最終回
「「「ゆーりりーん!!」」」
コールに合わせて、くるっと一回転。
弾ける汗の煌めきは、小さな星屑。
ウインクひとつで、大入り超満員のライブ会場中が、彼女の虜。
「さあ、百合葉に、かしづかせてあげる☆」
きらきら輝く亜麻色の髪を翻し、背中の空いたステージ衣装で、クールなダンス。
可憐な唇からは、びっくりするほどの大音量シャウト。
「『♪ 限界なんて無い ボクたちは、いつだって無限大 ♪』」
ドームの天井を突き破り、日本中へ響く勢いで、自慢の歌声を轟かせれば……ほら、彼女こそは輝く恒星、宇宙の中心。
これがアイドル。
トップアイドル、美滝百合葉!
(……星だ。星が輝いている)
熱狂する観衆に揉まれながら、美綺は見惚れていた。
今、この瞬間、世界は確かに百合葉を中心に回っていて。
彼女の歌声が、存在の煌めきが、皆の胸の星をも輝かせる……ライブ会場は、ひとつの銀河!
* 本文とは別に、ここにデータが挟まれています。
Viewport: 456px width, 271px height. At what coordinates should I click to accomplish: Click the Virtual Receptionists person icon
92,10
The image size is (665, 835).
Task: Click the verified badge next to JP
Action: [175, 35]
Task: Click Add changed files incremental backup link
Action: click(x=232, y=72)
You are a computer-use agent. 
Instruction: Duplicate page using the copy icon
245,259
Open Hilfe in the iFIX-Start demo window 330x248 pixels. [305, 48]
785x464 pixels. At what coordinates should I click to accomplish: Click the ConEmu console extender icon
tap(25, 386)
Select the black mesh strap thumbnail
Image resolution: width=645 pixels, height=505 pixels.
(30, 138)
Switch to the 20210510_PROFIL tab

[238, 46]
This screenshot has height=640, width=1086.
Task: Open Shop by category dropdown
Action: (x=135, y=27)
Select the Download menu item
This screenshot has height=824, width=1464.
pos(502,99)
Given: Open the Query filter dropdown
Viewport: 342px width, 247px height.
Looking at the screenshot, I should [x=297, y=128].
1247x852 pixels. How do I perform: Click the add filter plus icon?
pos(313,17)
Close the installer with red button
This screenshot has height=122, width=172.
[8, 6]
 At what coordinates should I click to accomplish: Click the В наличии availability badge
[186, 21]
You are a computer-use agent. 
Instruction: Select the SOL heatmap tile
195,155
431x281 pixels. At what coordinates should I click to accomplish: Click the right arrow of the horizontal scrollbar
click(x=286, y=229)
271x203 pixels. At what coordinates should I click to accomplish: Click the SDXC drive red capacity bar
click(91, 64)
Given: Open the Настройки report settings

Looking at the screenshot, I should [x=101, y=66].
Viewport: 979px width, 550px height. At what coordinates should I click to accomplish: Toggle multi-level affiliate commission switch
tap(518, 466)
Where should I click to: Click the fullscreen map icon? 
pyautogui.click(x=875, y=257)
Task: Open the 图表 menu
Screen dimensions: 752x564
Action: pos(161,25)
一番星の少女。力強い歌。誰の心の壁もブチ破って、魂をビリビリ震わせる、生命の叫び。
『♪ どこまでだって飛べるよ 翼に歌を乗せて ♪』
限界なんて無い。彼女が謳うなら、信じられる。
星々を宿す眼差しには、確かに宇宙の真実が宿ってる……心は、無限大だと。
それは、いつか憧れた、宇宙の光。
柳橋美綺は、なぜだか、涙が出てきた。嬉し涙でも、もちろん悲しいのでもなく。
尊いモノに。ちっぽけな惑星を飛び越えた、壮大なスケールの何かに出会った、そんな感覚だ。
(百合葉は、すごいね)
『♪ 壁を越えて 星の果てへ 見つけにいくよ 僕だけの夢 ♪』
この日。美綺に、もう一つ。新しい夢が出来た。
※ ※ ※
赤毛のツインテールをくるくるさせて、ドームのステージで歌い踊るのは。
後世に21世紀最高、伝説のアイドルと称えられ、世界史の教科書にも載る(予定の)美緒奈様です。
「美緒奈様の可愛さに、萌え狂いなっ☆」
キラッ☆とアイドルポーズを決めれば、その天使で小悪魔な笑顔に、会場を埋め尽くすファンが、いや、全世界が魅了され、目をハートにして雄叫びを上げる。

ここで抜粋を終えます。